For each module there is a folder which separates source files from header files; the main file is in its folder called main; a cmake is provided for each of them and will be explained later on.
This project was initially done together with Franzese, this is a new version where the main mistakes are fixed.
The individual contributions were:
- Saverio Franzese ([email protected]): Statistics Module; accuracy, efficiency and order of convergence of Module C; main.cpp.
- Sara Serafino ([email protected]): open/close files of Module A; Numerical Integration Module; CMake; Readme (except for analysis of results and Statistics module).
The full request of this project can be found here.
The main.cpp
was written using switch cases to allow the user to decide what to compute.
- For the Statistics module, it is asked which column of the CSV file to analyse and which analysis perform.
- For the Numerical Integration module, it is asked for convergence tests, polynomial tests and if the user wants to compute the integral of a function from input.
Being compilable as standalone libraries, a#if USE_MODULEX
and#endif
delimit their includes and code in main.cpp.
This module computes mean, median, standard deviation, variance, frequency count, classification, and correlation analyses on the data taken from a CSV file on NBA Players from 2003 to 2022 and outputs them on a file named player_data_03_22_analysis.txt
in a folder named results.
- Various statistical calculations are provided, including mean, median, variance, standard deviation, frequency, and correlation. These calculations can handle data stored in a vector of std::optional<std::variant<double, std::string>>. The definition of median is a bit altered in the case of strings in order to adapt it to strings.
- Assertions (assertm) are used to check the validity of input arguments and file operations. They provide a means of catching errors during development.
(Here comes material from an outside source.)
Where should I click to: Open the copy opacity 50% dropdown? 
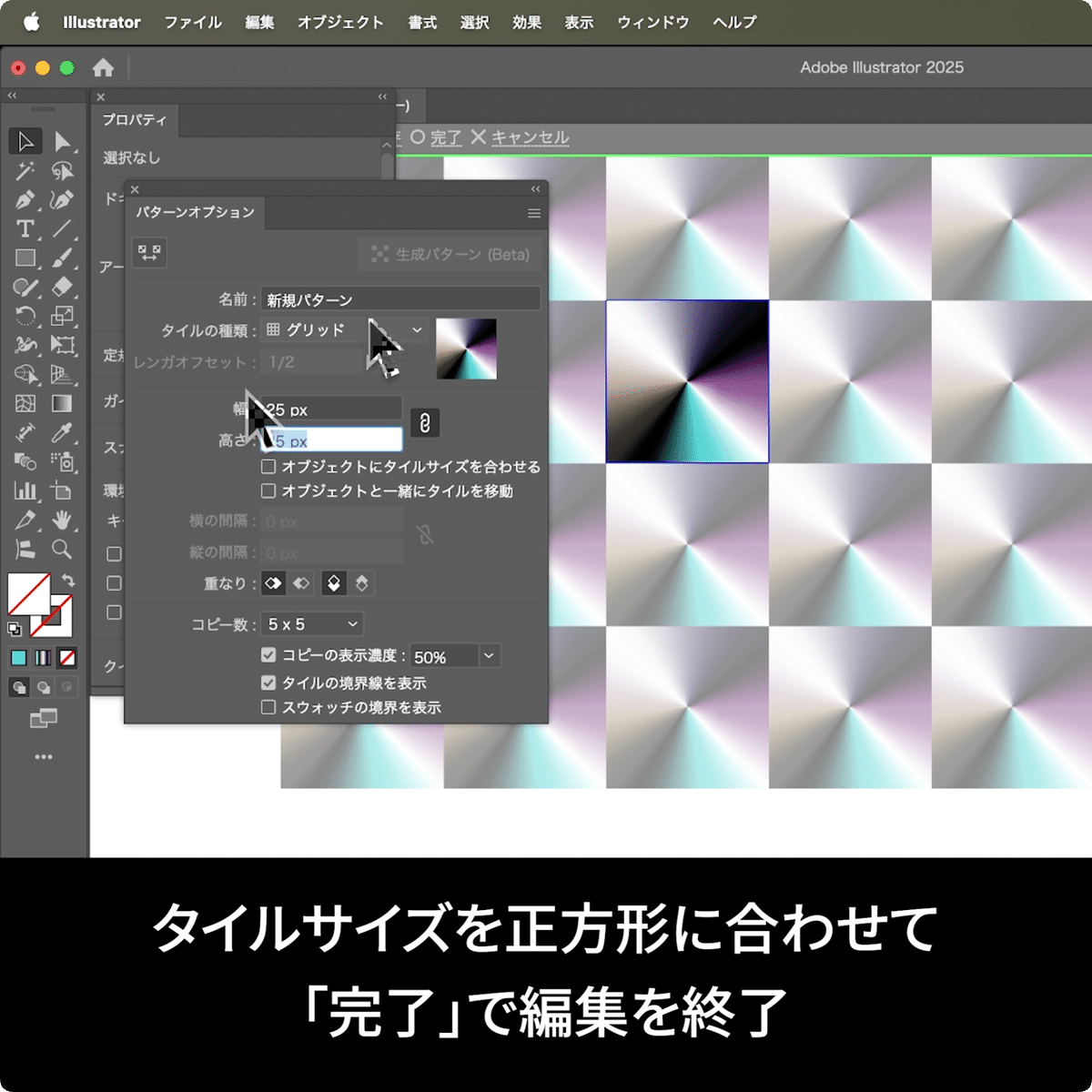pyautogui.click(x=490, y=655)
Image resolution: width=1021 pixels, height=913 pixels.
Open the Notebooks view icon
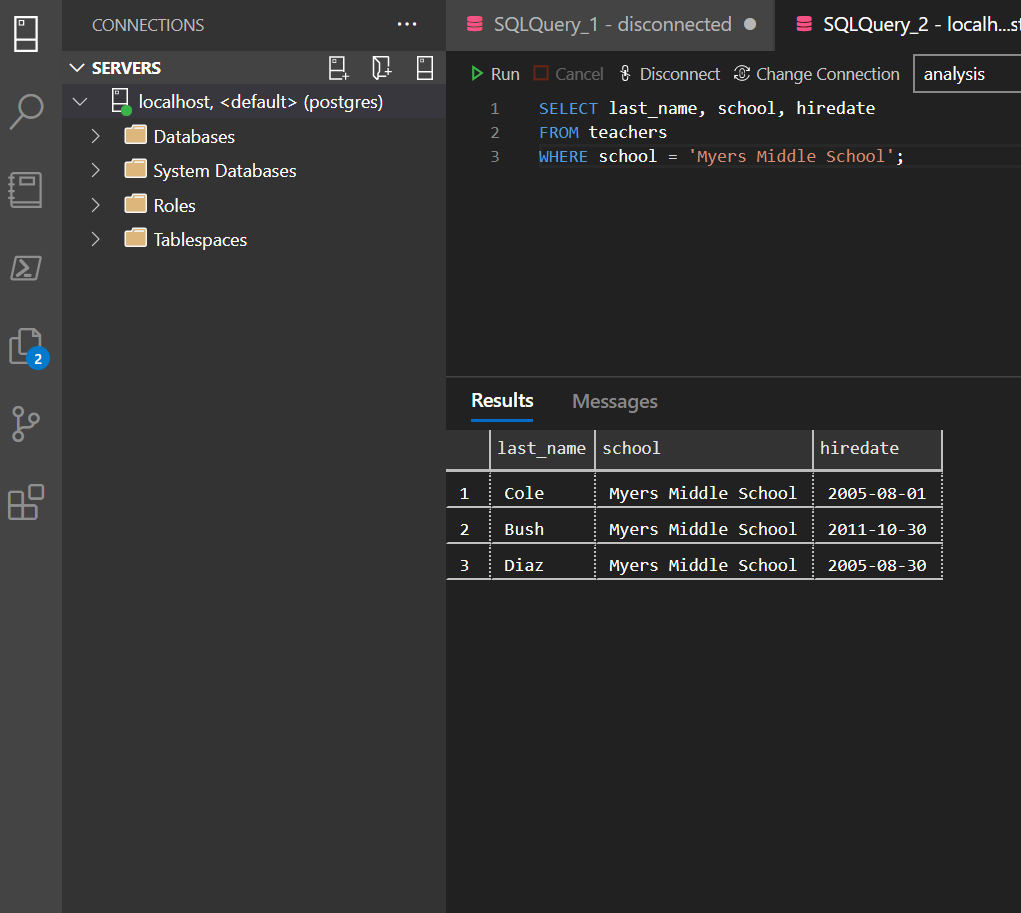26,190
Exceptions are thrown for cases such as invalid arguments, missing columns, or incompatible data types.
- The Boost library is used for accumulators.
This module approximates integrals with the methods midpoint, trapezoidal, Simpson's, two-point Gauss and Gauss-Legendre.
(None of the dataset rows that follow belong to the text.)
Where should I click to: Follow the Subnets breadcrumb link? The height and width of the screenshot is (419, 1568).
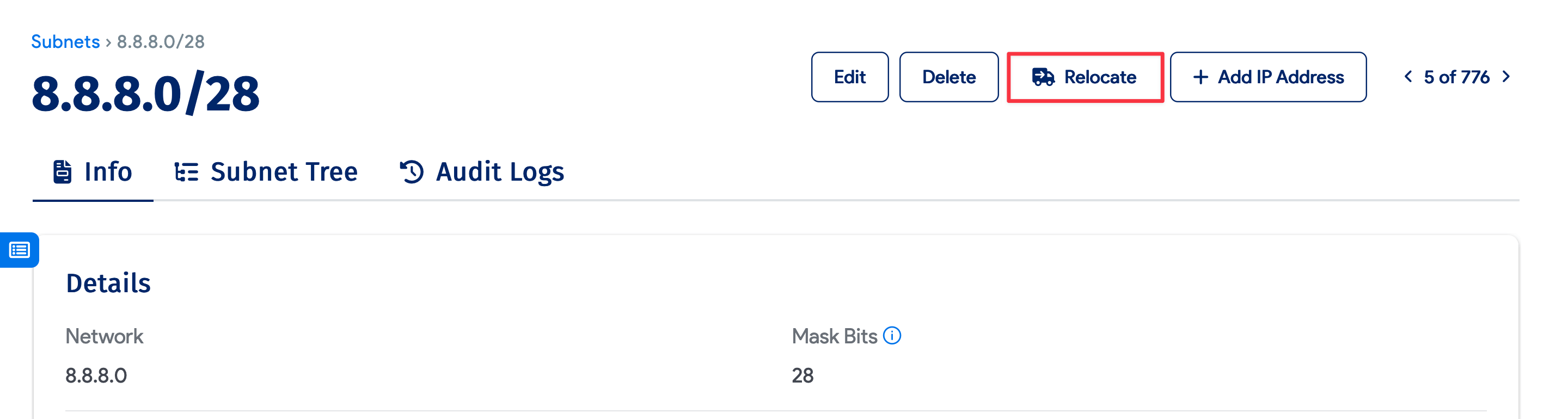click(x=65, y=42)
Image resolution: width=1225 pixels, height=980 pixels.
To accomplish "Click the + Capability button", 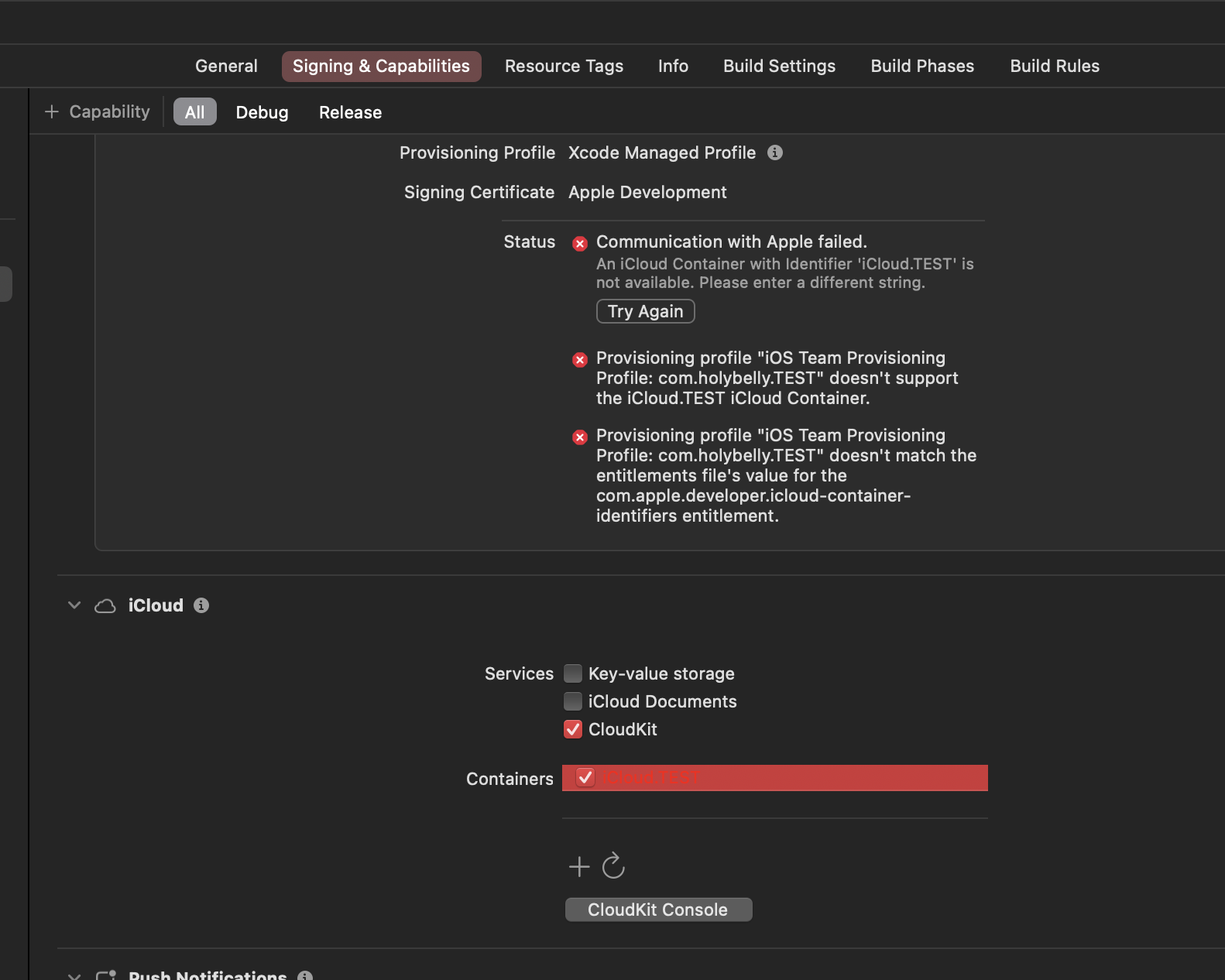I will (x=98, y=112).
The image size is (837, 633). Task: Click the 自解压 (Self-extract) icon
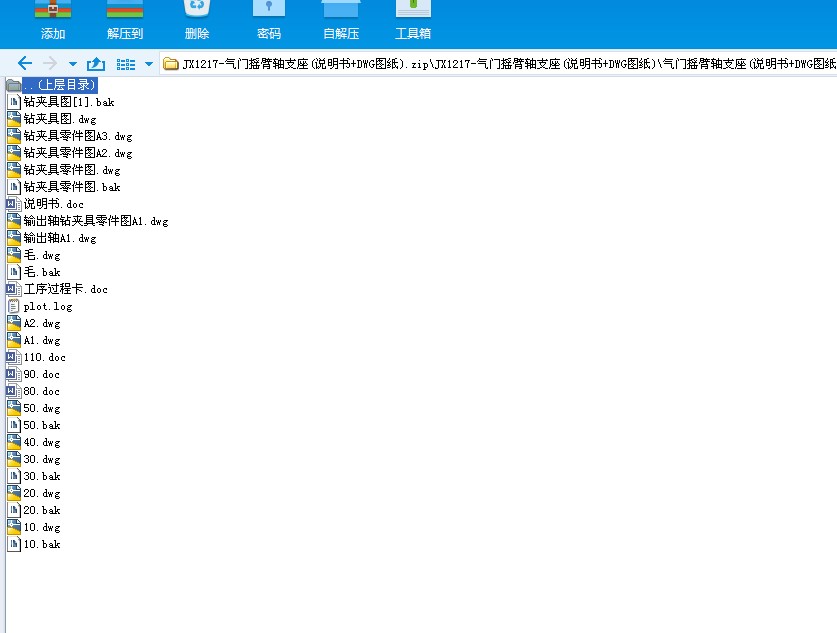[x=340, y=20]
For this last integration method we used the code provided here with some edits. For example we defined some constants, like const double k = M_PI / (n + 0.5)
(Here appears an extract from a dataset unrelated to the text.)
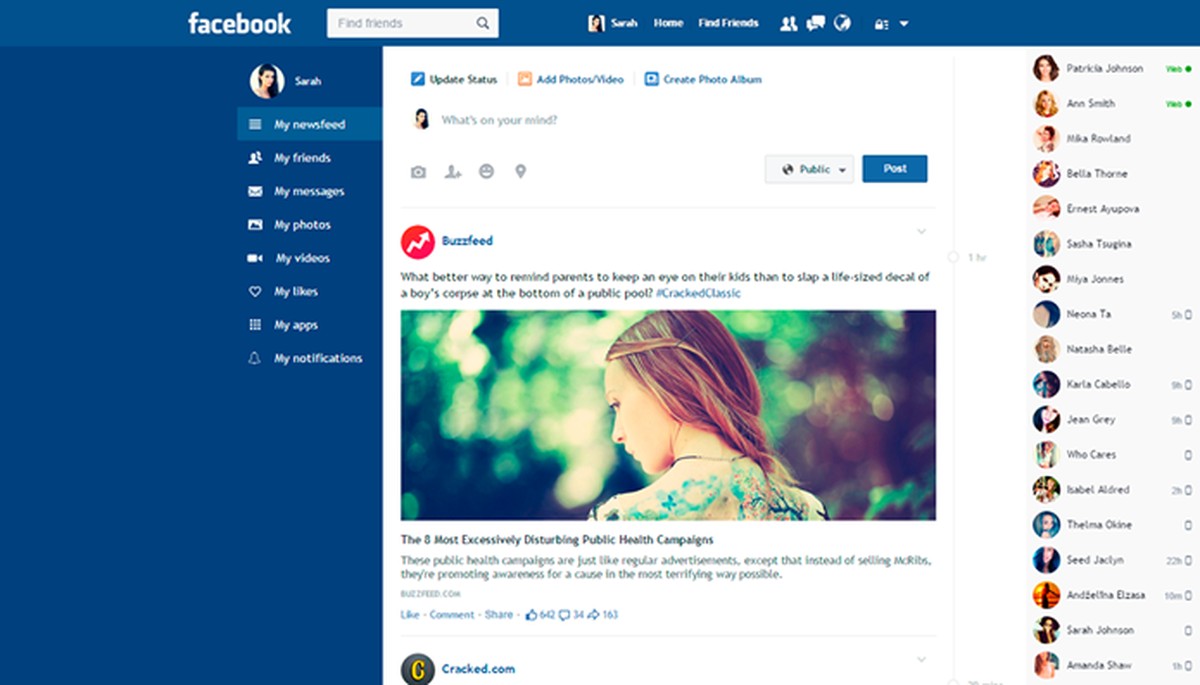Select My notifications in the sidebar
Viewport: 1200px width, 685px height.
309,358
at line 120 of IntegrationMethods.cpp
, in order to compute the node as nodes[i] = cos(k * (i - 0.25))
, avoiding one calculus for each iteration of the for-cycle as in the code of the website. We tested it and unfortunately it has some memory leaks, so we also provided the implementation of twoPointGauss.
This module is divided in IntegrationMethods.cpp
and moduleCfunctions.tpl.hpp
with their headers. The first one has an abstract class Quadrature
and one derived class for each method. These classes take the integration extremes a and b and the number of subintervals n; in the constructor they calculate relative weights and nodes and through two const methods return them. Moreover the Gauss-Legendre class returns the integration extremes which are necessary to compute the integration, since it's a bit different from the other methods (as you can see from the above linked website). For this reason, in moduleCfunctions.tpl.hpp
we defined two templates of Integrate. They differ in the use of width and mean (where integration extremes are needed) and for the fact that the function isn't simply evaluated in the node but in
-
The MuParserx library has been employed to facilitate the input of functions as strings, enabling users to calculate integrals interactively.
-
Static asserts have been utilized (compile-time checks) to verify that in the functions Integrate and computeConvergenceOrder, the templates are restricted to classes derived from the abstract class Quadrature. Additionally, runtime asserts have been employed to ensure that the input files are well-defined.
-
As in the analysis conducted on slide 11 of the material, the approach involved assuming the error to conform to the Cn^p form. Subsequently, through the calculation of error across an increasing number of intervals, proportionate to 2^n, and the subsequent comparison with the preceding error on a logarithmic scale, the research determined the value of -p. This value represents the angular coefficient of the line connecting the points (2^n, E(2^n)) and (2^(n+1), E(2^(n+1))). Importantly, this coefficient is defined as the convergence order.
-
It was further verified that the Midpoint and Trapezoidal formulas are exact up to polynomials of degree 1, the Simpson formula up to polynomials of degree 3, and the Gauss formula with 2n+1 nodes up to polynomials of degree n.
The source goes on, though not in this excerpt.